Stored records
—————
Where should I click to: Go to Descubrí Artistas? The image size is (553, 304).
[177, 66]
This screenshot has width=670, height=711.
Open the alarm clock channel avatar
—————
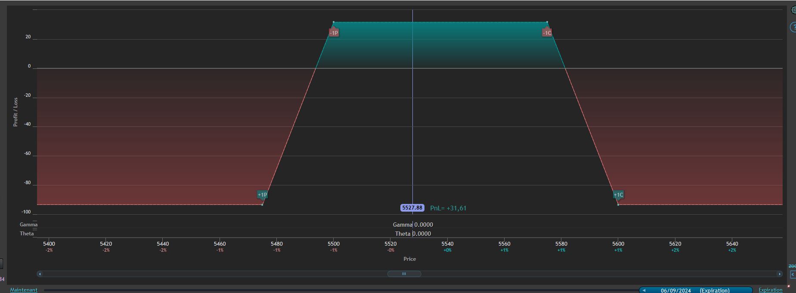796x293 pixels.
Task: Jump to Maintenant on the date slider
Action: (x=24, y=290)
—————
Request
Copy the data above word for word, from the line with "Where should I" to the line with "Open the alarm clock channel avatar", including both of those lines.

Final result
Where should I click to: Go to Descubrí Artistas? The image size is (553, 304).
[177, 66]
This screenshot has width=670, height=711.
Open the alarm clock channel avatar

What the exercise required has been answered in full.